Ros-Lehtinen, one of many lawmakers critical of Obama for that 2009 decision, led the charge against the United Nations in the 111th Congress, introducing bills urging transparency and accountability as well as the withholding of funding.

But the first bill in this Congress taking on the U.N., introduced on the first day the House was in session, came from a member of the Energy and Commerce Committee, not from Ros-Lehtinen’s panel.

Rep. Cliff Stearns (R-Fla.) introduced a measure to ensure that no federal funds may be used for the “design, renovation, construction, or rental of any headquarters for the United Nations in any location in the United States” unless Obama “transmits to Congress a certification that the United Nations has adopted internationally recognized best practices in contracting and procurement.”

“During the Bush administration, it was learned from internal U.N. auditors that 43 percent of $1.4 billion in procurement contracts investigated involved fraud,” Stearns said in a statement to The Hill.

“In addition, U.N. peacekeeping operations are plagued with numerous cases of abuse and sexual exploitation,” he added. “The U.N. is in desperate need of reform from top to bottom, and my bill is designed to have the world body take the simple step of adopting internationally recognized best practices in contracting and procurement, which includes taking the bid representing the best value.”

The U.N. is also included in a broad-reaching budget-slashing bill by Ways and Means Committee member Kevin Brady (R-Texas).

The Cut Unsustainable and Top-Heavy Spending Act of 2011, introduced Jan. 7, calls for a 10 percent reduction in voluntary contributions to the United Nations — monies the U.S. is not required to give by law — for fiscal year 2011.

Total U.S. contributions to the U.N. system were more than $6.347 billion in FY 2009, an all-time high. Brady said his bill targets $3.5 billion in voluntary funds, slashing that in line with the recommendation of the president’s deficit-reduction commission.

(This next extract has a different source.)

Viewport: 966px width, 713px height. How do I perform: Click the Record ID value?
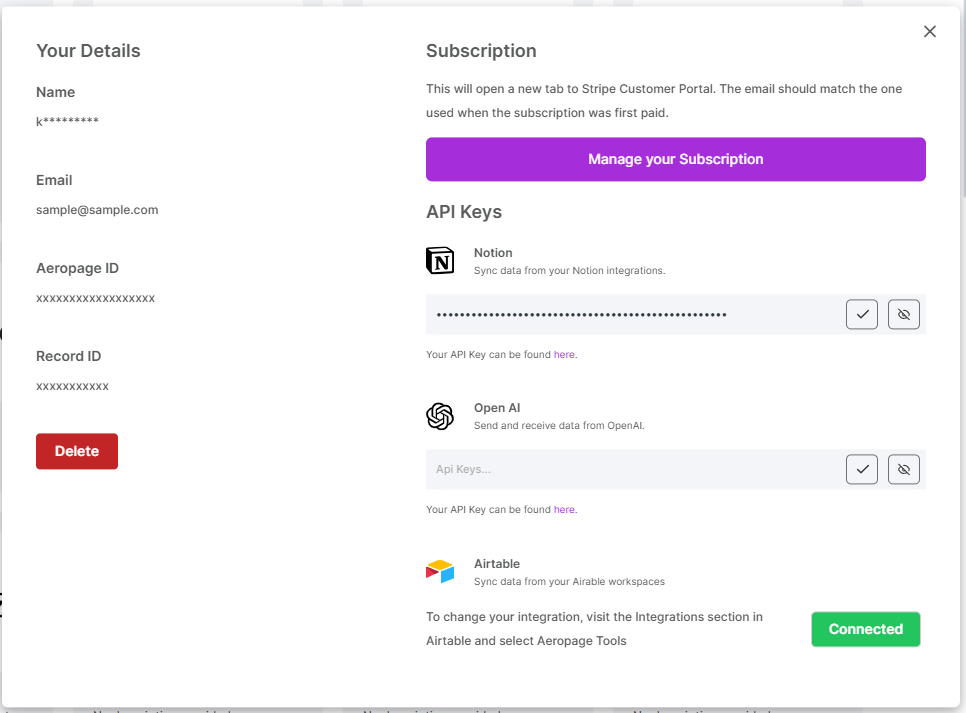pyautogui.click(x=72, y=386)
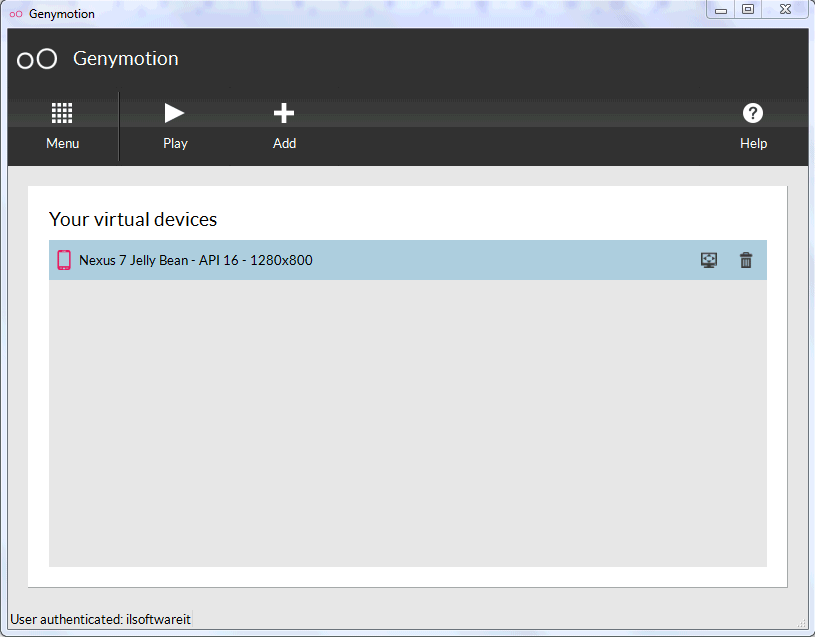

“There are constituencies for every spending item in the federal budget, but I believe there can be no sacred cows if Congress is to prove itself to be serious about reducing our deficit,” Brady told The Hill, adding he thinks the proposals should attract bipartisan support.

“America can fulfill its generous financial obligations to the U.N., but will set priorities within the voluntary funding areas,” he said. “A financially and economically sound United States is in the U.N.’s best interest.”

Ros-Lehtinen sounded another warning shot at the U.N. on Friday, criticizing the “irony” of the director of the investigations division of the U.N.’s internal oversight office, Michael Dudley, being investigated for retaliating against whistleblowers.

“The fact that the U.S. continues to contribute billions of taxpayer dollars every year to an unaccountable, unreformed U.N. is no laughing matter,” she said in a statement. “These allegations reinforce the need for expanded and effective oversight of the U.N. Next week, our committee will lead the way by holding the first of several briefings and hearings on UN reform.”

Also addressing the committee at the briefing will be former federal prosecutor Robert Appleton, who headed the U.N.’s Procurement Task Force and whose nomination to the position currently held by Dudley in an acting capacity was blocked by the U.N. Secretariat.

Neuer said he’ll be advocating at the briefing that the U.S. use its position on the U.N. Human Rights Council to take advantage of the tools at its disposal to call out offenders.

Over the past five years, the council has produced about 45 resolutions, he said, 35 which are “one-sided measures against Israel.”

“One of the most significant tools has been used to wallop Israel over the head and not to promote peace,” Neuer said, lamenting that the U.S. and allied nations haven’t pulled together to trigger emergency sessions on crises such as the crackdown on democracy demonstrators in Iran or abuses against Tibetans or Uighurs by China.

As to why the U.S. hasn’t acted in that capacity at the council, “I know there’s political answers to that but I don’t know the human rights answers to that,” he said.